● **Activity**: Where does "Formation" appear in the data? Return each line that holds it.

● **Exercise input**:
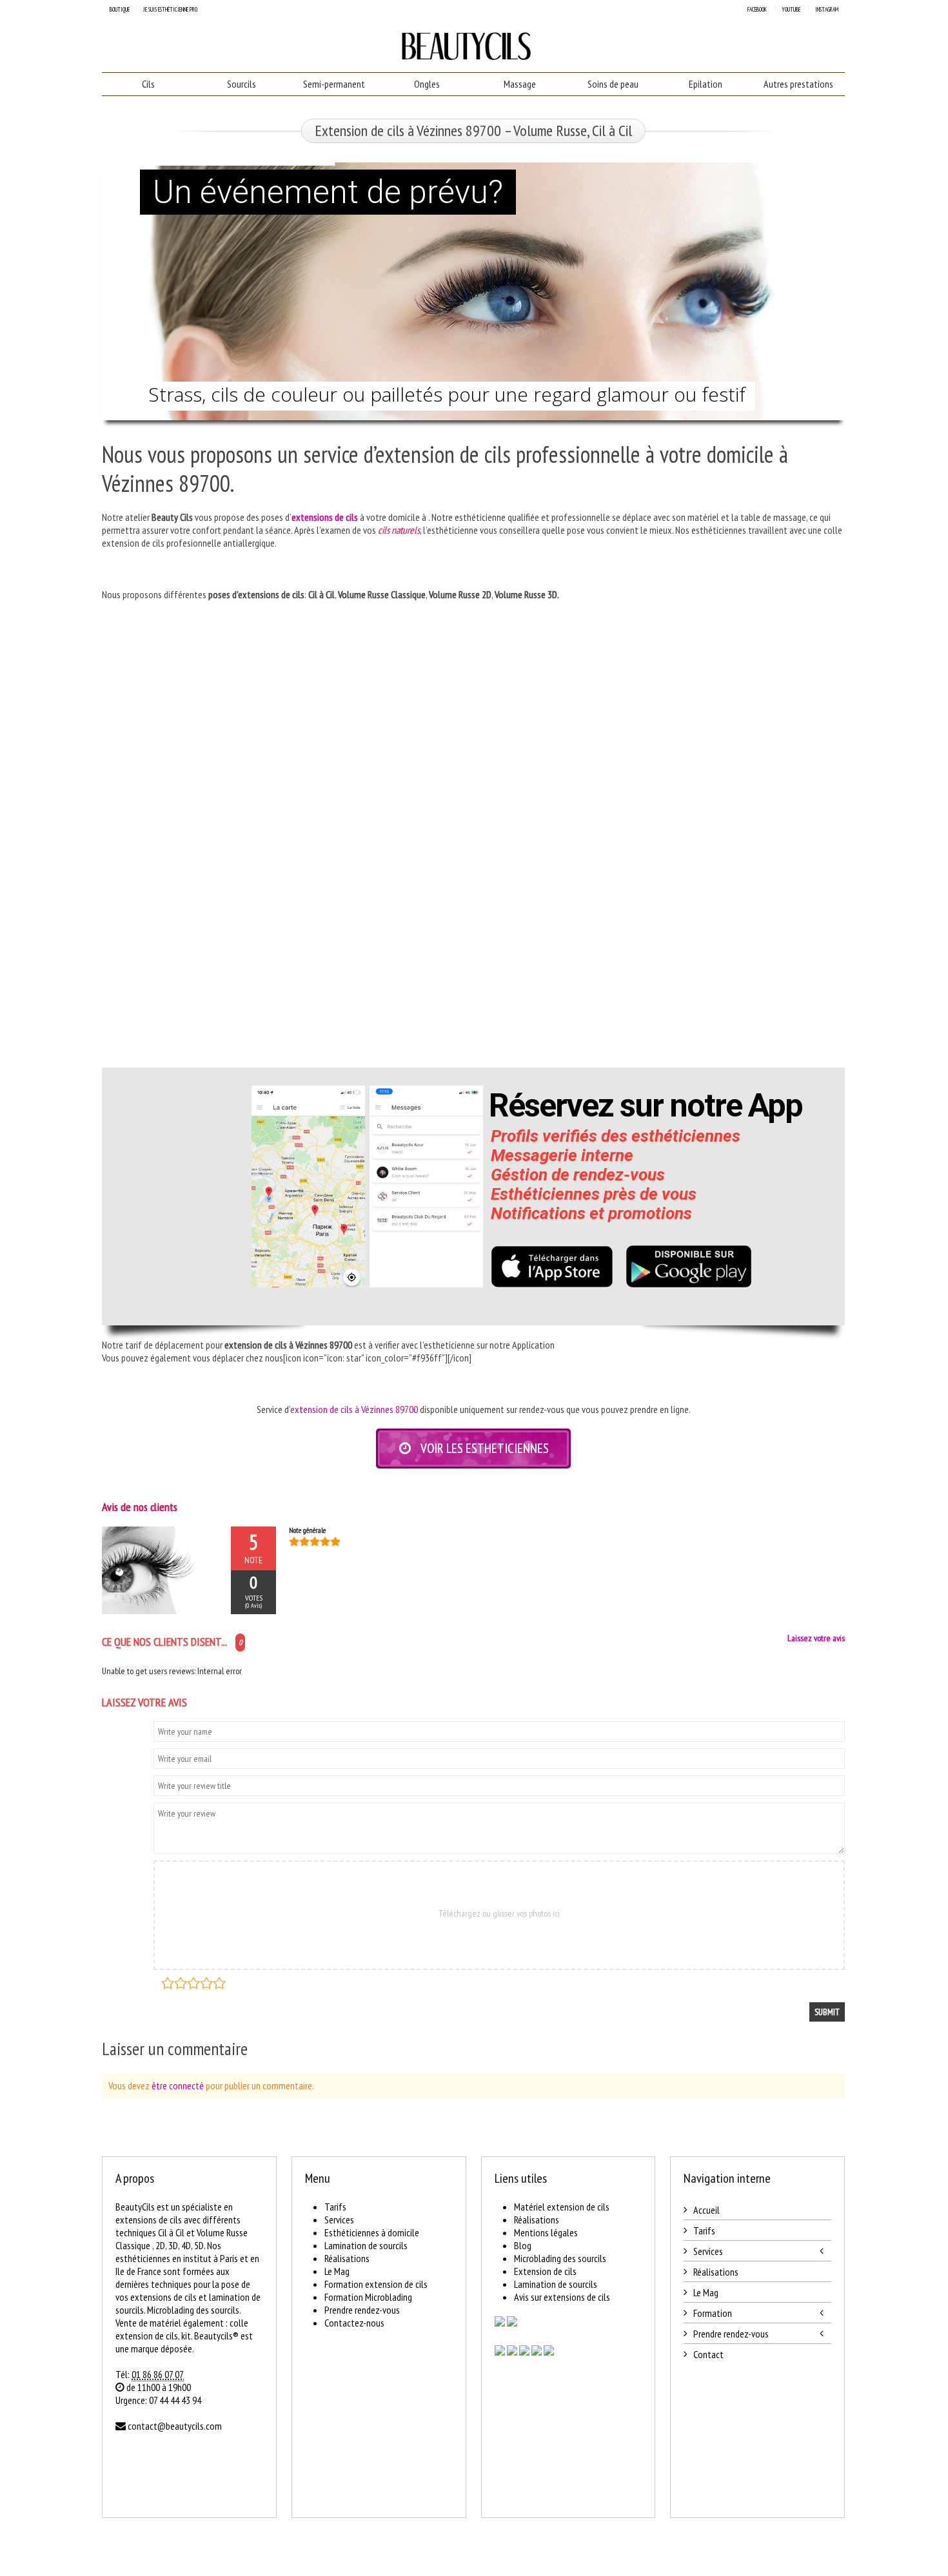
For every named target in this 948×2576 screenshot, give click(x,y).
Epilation (705, 83)
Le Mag (337, 2271)
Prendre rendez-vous (362, 2309)
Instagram (826, 9)
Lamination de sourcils (366, 2245)
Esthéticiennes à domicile (371, 2232)
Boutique (120, 9)
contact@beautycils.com (175, 2425)
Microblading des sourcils (560, 2258)
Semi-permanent (334, 83)
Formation (712, 2313)
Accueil (706, 2209)
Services (339, 2219)
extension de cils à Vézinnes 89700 (354, 1409)
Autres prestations (798, 83)
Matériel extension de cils (561, 2206)
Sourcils (241, 83)
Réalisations (347, 2258)
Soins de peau (613, 83)
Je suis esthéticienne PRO (170, 9)
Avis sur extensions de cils (562, 2296)
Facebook (757, 9)
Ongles (427, 83)
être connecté (178, 2085)
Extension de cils (545, 2271)
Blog (522, 2245)
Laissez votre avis (816, 1638)
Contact (708, 2354)
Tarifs (335, 2206)
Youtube (791, 9)
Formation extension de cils (376, 2284)
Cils (148, 83)
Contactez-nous (354, 2322)
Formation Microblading (368, 2296)
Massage (520, 83)
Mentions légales (546, 2232)
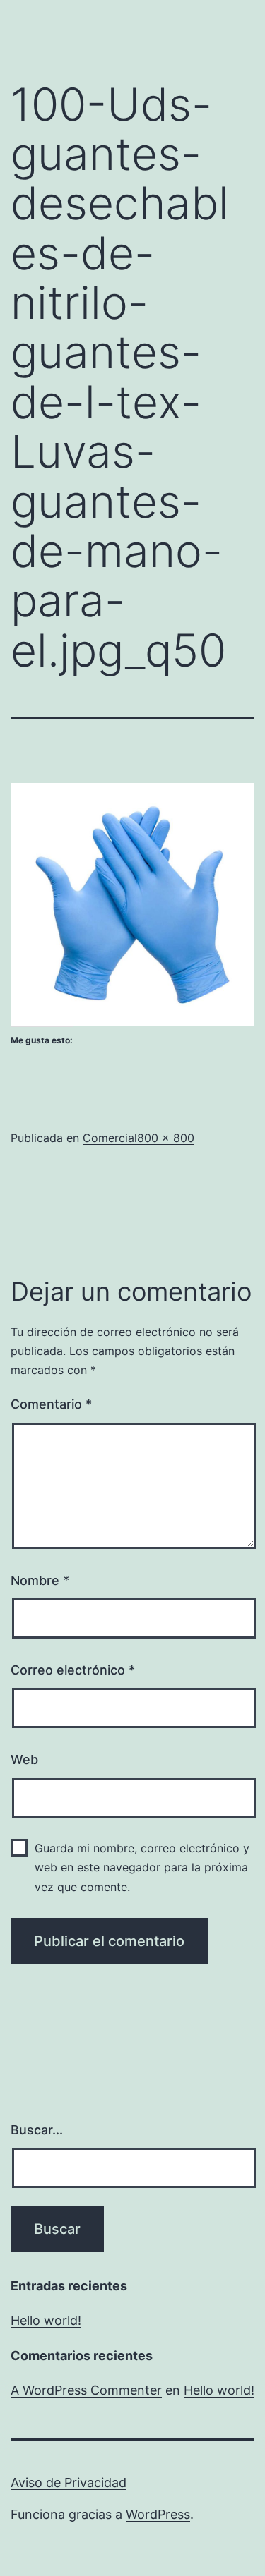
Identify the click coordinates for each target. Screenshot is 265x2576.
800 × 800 (165, 1138)
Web (24, 1759)
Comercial (110, 1138)
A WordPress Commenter (86, 2390)
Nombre (40, 1580)
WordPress (158, 2514)
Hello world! (46, 2320)
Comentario (51, 1404)
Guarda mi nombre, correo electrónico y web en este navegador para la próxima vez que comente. (142, 1867)
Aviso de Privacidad (68, 2482)
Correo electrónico (73, 1670)
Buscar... (37, 2129)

● **Answer to the exercise**:
Formation (712, 2313)
Formation extension de cils (376, 2284)
Formation Microblading (368, 2296)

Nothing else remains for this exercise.